Traditionell, jung, unabhängig
Nach der Erfahrung als Privatunternehmer folgt gewissermaßen der Übergang in eine zweite Lebensphase, in der er sich in der um ihre Rolle in der gewandelten Gesellschaft ringenden Mongolischen Revolutionären Volkspartei (MRVP) engagiert und im Jahr 2000 schließlich als Vizeminister für Landwirtschaft sein erstes Regierungsamt antritt. Der ersten Station in der Exekutive folgt das Wirken als Botschafter des Mongolischen Staates in der Bundesrepublik Deutschland von 2002 bis 2004. Während dieser Zeit übernimmt er auch für Diplomaten unübliche Aufgaben: etwa, indem er sich eigenhändig bei der Fertigstellung des neuen Botschaftsgebäudes in Berlin beteiligt. Schließlich ruft ihn die Verpflichtung für sein Land nach zwei Jahren von diesem Posten und Terbishdagva wird erstmalig in den Großen Staatkhural, das mongolische Parlament gewählt. Es folgen drei Wiederwahlen und verschiedenste Ämter, Funktionen und Erfahrungen in Staat, Parteien und Parlament. Dieser außergewöhnliche Werdegang zeichnet das Schicksal der politischen Entwicklung der Mongolei seit dem Systemwechsel von 1992 mit allen seinen Facetten nach und thematisiert auch die unangenehmen Entwicklungen wie politische Intrigen, Korruption, Oligarchie und die Aneignung des mongolischen Rohstoffreichtums durch skrupellose ausländische Kartelle. Im letzten Kapitel blickt Terbishdagva kritisch auf diese vielen, noch zu vollendenden Baustellen der jungen mongolischen Demokratie und er formuliert seine Vision einer modernen und starken Mongolei, die ihre Traditionen nicht vergisst und sich souverän statt abhängig in der neuen Welt behauptet.
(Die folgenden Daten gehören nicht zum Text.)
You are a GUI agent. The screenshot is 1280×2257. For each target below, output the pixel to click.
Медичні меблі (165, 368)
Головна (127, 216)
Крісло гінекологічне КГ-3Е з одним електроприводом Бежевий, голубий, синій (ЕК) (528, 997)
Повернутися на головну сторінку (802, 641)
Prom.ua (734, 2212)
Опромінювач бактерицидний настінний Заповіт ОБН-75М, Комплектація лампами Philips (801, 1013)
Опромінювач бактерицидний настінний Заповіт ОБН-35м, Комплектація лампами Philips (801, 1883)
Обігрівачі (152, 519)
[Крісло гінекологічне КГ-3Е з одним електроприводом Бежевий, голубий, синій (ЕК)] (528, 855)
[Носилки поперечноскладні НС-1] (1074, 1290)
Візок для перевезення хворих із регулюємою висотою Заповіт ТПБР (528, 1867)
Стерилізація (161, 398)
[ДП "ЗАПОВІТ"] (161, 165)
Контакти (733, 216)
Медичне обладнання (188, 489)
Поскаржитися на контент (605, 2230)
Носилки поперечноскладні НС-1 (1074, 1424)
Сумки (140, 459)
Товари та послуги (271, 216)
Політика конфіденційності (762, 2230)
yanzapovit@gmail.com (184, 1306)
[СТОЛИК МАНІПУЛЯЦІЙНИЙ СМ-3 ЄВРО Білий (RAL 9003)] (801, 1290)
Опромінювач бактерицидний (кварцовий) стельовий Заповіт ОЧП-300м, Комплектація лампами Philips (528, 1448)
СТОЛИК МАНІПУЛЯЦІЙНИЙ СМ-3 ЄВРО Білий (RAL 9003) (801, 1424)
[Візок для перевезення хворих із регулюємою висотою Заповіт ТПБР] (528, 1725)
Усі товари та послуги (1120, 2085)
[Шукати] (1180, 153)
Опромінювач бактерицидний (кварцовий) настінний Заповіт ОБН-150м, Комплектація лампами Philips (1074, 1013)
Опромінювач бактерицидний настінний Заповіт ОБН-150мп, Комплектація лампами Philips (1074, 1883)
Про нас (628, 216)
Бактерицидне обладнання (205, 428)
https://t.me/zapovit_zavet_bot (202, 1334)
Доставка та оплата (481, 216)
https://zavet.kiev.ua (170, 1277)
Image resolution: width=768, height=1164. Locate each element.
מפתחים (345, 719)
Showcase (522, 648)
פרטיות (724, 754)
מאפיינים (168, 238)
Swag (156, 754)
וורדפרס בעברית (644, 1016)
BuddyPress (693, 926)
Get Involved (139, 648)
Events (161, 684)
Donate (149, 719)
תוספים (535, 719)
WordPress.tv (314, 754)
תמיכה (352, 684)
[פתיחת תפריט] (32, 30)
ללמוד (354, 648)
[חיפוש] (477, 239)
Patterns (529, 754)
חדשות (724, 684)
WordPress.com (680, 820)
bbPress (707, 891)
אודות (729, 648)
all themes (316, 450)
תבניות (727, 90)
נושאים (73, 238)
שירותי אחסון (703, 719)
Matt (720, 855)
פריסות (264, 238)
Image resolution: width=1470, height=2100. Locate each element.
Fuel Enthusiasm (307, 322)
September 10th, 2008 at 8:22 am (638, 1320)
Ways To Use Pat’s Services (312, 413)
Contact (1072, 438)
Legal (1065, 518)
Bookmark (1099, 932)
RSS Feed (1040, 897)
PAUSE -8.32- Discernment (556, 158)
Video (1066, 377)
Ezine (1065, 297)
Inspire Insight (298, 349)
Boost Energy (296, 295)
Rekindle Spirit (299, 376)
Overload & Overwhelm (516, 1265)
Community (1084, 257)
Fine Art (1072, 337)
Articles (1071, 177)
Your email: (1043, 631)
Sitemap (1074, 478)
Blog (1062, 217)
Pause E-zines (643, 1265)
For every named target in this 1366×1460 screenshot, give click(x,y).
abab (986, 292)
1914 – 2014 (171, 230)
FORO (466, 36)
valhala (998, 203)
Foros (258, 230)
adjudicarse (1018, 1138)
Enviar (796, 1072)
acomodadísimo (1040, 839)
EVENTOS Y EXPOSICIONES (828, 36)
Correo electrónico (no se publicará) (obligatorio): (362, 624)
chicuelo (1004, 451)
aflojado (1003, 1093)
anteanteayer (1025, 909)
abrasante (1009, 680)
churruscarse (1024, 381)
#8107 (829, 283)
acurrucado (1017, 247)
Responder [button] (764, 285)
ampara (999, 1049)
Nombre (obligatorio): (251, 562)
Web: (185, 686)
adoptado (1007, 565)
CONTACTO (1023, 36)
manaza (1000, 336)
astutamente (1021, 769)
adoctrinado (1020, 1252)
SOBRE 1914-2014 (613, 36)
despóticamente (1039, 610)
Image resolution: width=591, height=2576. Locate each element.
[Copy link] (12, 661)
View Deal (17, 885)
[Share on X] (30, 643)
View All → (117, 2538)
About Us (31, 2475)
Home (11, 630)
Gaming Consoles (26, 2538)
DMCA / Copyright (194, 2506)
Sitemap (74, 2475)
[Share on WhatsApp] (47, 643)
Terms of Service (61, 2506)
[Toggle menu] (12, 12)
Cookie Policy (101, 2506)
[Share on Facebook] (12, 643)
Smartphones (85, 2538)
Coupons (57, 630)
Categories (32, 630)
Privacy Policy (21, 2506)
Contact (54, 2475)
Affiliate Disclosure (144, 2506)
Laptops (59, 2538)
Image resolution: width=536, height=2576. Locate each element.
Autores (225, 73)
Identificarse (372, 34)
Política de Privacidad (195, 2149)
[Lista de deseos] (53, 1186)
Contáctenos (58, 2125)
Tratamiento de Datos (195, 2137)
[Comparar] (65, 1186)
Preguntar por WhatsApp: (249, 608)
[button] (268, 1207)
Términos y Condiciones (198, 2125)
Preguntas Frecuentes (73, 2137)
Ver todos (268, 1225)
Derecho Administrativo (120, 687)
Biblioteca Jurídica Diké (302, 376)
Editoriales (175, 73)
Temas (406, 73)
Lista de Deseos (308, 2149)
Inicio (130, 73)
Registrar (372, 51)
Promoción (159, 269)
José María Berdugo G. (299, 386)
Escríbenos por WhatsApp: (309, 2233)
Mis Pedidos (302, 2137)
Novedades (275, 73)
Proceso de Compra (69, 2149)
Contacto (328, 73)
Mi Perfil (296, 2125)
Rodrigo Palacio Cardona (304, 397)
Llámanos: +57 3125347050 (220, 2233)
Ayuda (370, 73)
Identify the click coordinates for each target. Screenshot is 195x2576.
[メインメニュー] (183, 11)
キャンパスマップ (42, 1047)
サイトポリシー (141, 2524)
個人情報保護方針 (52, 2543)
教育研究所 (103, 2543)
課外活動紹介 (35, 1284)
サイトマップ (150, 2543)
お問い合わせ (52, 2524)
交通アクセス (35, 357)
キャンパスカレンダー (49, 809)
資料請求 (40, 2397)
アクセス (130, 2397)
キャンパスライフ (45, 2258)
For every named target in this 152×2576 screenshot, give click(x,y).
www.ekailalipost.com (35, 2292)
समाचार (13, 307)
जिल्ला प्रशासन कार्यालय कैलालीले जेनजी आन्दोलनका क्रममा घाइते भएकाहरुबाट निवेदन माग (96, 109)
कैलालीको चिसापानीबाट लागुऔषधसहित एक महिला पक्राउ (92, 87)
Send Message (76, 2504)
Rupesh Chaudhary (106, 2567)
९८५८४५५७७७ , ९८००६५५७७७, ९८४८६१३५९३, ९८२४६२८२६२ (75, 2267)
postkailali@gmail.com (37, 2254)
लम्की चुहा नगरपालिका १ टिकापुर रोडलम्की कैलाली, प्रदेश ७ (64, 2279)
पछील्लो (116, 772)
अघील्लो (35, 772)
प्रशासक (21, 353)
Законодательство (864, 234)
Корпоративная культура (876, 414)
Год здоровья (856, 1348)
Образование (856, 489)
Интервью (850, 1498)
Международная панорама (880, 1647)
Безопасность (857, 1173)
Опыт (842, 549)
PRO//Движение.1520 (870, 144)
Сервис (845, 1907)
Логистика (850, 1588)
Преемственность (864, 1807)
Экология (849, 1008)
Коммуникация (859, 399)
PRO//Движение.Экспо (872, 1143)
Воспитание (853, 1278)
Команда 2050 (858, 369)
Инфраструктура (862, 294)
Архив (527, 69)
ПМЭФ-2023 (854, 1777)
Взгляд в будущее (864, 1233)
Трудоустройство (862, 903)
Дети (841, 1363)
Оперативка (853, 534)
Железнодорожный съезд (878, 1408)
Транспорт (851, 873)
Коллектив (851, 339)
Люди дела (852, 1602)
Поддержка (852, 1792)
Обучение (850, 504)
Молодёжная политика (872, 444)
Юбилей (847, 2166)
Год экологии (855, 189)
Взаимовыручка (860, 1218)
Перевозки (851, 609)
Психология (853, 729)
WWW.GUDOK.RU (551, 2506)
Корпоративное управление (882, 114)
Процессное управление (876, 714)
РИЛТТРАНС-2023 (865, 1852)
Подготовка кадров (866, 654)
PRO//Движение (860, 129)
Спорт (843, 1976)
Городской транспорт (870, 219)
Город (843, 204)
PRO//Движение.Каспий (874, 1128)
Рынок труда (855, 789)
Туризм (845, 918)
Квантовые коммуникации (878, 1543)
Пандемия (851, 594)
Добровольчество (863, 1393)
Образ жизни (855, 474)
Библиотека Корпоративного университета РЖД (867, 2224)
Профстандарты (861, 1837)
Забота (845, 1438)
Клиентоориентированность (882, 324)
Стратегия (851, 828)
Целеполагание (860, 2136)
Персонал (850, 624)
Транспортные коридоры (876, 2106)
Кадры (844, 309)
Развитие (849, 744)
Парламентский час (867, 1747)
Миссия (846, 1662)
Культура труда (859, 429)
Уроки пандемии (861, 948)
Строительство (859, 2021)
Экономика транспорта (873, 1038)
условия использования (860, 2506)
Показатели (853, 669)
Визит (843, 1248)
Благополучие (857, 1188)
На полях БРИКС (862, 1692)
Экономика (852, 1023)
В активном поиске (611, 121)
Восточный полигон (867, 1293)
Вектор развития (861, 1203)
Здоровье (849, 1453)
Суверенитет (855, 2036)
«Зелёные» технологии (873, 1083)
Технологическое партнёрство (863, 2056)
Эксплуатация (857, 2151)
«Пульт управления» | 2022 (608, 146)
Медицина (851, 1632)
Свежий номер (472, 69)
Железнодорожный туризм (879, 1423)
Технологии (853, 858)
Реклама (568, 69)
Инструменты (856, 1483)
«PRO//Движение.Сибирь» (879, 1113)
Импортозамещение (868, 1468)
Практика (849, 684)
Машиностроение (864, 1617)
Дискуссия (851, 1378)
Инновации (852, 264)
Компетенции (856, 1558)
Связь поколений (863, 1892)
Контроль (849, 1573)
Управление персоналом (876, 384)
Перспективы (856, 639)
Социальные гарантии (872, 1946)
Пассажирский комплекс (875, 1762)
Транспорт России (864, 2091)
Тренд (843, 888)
Keine klassischen Memoiren
Der Autor geht bei seinen Ausführungen nicht im strengen Sinne chronologisch vor und lässt so manche Anekdote aus der vormodernen Historie seines Landes einfließen, womit sich das Werk von vielen bekannten Politiker- und Diplomatenmemoiren abhebt. Dem Leser wird dadurch ein besonderer Einblick in die Bedeutung der Verbindung zwischen Gegenwart und Vergangenheit, zwischen Traditionen und Moderne, für das soziokulturelle Selbstverständnis in der heutigen Mongolei vermittelt. Dem langjährigen mongolischen Spitzenpolitiker gelingt es in seinen Erinnerungen, den Leser auf der Zeitspanne von der sozialistischen Phase der Mongolischen Volksrepublik über die Einführung der parlamentarisch-marktwirtschaftlichen Ordnung bis in die jüngste Gegenwart in die Hintergründe und Entwicklungen des Schicksals der Mongolei umfassend einzuführen. Wer sich eine fundierte Perspektive auf die Geschichte und Gegenwart der modernen Mongolei aneignen möchte, sollte dieses Buch unbedingt lesen.
^*^Dendev Terbishdagva (2020): Im Jahr des Roten Affen. Ein Nomade zwischen Jurte und Brandenburger Tor. Verlag Neues Leben, 479 Seiten, 24,00 Euro.